▸ **TASK REQUIREMENTS**
Filter on the word "computer": copy each matching line from the listing below.

....

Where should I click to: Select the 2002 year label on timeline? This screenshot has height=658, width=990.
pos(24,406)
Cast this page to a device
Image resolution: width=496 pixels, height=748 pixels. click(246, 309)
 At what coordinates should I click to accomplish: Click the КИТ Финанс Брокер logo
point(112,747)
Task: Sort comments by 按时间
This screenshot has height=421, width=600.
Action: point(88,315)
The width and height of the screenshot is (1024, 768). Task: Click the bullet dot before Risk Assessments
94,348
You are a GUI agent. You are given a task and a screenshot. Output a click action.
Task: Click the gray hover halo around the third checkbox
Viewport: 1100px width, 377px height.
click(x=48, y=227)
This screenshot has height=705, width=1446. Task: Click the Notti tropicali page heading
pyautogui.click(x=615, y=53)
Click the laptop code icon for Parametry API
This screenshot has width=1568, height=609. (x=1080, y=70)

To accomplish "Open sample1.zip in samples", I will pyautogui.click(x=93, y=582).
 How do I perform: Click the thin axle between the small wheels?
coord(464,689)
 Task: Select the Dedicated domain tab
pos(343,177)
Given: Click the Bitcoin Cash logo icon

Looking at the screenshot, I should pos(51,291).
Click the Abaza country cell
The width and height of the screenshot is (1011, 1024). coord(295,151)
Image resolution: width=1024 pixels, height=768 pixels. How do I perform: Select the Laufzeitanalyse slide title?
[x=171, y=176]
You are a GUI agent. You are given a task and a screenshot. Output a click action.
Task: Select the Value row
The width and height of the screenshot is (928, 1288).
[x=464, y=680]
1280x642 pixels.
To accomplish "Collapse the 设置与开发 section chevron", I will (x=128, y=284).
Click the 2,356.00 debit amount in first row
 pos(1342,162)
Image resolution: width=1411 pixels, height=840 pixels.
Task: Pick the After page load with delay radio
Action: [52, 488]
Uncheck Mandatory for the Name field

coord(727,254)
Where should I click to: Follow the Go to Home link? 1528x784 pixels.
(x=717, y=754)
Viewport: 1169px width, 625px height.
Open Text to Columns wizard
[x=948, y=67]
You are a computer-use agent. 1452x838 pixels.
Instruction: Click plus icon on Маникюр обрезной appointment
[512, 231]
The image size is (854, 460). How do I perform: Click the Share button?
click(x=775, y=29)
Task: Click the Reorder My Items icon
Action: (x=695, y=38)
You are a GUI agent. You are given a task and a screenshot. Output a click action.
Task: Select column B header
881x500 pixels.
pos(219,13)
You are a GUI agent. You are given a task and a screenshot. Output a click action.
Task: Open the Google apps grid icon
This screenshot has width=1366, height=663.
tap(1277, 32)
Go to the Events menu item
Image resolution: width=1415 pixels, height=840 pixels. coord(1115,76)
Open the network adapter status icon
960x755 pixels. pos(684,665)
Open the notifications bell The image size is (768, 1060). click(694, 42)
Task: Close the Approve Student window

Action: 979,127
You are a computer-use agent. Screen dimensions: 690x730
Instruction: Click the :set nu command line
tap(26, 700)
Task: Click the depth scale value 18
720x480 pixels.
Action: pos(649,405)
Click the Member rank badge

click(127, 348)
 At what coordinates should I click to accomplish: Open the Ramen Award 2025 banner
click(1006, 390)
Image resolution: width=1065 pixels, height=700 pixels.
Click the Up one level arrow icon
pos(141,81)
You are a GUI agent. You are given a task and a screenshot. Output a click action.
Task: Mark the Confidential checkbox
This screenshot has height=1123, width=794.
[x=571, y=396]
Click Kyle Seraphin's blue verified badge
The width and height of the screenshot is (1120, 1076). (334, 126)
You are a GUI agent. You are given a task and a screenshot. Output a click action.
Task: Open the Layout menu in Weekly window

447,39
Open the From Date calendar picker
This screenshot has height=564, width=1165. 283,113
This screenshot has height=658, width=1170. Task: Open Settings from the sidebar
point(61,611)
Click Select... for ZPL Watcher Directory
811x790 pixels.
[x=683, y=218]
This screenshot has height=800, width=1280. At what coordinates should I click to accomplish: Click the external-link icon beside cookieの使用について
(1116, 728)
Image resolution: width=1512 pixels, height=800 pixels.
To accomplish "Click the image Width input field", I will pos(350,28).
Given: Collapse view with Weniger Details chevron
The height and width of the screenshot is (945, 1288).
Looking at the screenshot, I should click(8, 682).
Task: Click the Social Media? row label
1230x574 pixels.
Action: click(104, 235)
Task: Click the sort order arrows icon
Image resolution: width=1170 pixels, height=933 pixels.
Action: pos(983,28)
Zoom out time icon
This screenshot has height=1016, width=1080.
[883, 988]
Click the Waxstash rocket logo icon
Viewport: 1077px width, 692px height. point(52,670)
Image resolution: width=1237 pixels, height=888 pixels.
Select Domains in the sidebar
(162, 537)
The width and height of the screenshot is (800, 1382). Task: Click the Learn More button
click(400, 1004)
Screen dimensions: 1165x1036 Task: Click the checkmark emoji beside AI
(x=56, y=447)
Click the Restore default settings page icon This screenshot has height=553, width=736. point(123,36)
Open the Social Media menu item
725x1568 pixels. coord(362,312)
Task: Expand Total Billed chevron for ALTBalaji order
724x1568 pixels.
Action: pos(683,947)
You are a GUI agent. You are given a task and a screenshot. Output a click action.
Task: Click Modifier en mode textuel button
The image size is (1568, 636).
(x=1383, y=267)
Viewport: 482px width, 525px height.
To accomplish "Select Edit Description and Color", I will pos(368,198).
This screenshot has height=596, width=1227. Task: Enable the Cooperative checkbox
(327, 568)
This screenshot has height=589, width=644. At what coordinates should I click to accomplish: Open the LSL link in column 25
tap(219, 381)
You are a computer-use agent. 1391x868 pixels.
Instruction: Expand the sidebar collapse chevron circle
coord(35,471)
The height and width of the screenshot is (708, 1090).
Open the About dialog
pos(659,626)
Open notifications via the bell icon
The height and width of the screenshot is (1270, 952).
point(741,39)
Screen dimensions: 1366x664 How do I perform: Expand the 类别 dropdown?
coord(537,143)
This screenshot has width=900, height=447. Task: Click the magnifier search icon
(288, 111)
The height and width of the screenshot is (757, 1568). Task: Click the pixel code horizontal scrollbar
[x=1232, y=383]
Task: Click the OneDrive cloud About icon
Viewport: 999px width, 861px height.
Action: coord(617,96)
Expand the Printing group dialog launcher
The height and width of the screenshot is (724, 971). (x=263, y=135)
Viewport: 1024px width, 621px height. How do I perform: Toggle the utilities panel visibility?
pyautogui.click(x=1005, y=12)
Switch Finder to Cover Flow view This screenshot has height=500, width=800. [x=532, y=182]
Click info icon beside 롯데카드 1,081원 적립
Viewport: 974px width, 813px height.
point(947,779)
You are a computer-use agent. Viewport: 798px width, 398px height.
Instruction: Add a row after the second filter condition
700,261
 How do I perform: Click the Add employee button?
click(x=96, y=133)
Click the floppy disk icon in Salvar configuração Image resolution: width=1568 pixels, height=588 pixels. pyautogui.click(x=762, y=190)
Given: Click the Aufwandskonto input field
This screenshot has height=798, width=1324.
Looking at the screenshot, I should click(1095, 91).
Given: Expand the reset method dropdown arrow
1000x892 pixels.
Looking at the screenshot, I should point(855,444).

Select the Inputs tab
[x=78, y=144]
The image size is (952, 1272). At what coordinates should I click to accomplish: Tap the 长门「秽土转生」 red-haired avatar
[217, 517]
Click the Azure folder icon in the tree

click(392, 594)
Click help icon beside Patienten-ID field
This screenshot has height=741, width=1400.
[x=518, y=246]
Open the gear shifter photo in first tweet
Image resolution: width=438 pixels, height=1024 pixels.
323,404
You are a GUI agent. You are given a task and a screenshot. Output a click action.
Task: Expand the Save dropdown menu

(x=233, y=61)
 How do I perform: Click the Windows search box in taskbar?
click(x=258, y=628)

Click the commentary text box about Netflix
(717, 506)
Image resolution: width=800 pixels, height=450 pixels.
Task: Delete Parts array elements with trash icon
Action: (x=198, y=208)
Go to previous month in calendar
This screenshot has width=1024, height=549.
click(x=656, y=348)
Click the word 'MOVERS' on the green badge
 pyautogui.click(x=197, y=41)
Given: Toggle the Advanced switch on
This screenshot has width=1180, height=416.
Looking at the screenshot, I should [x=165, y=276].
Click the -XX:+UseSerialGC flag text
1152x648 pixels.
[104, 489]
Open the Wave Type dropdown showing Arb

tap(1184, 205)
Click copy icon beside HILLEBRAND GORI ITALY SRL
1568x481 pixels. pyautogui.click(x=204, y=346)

....

▸ **ANSWER FOR THIS EXERCISE**
You are a computer-use agent. 1452x838 pixels.
You are a computer-use agent. Screen dimensions: 690x730
You are a computer-use agent. 1391x868 pixels.
You are a computer-use agent. Viewport: 798px width, 398px height.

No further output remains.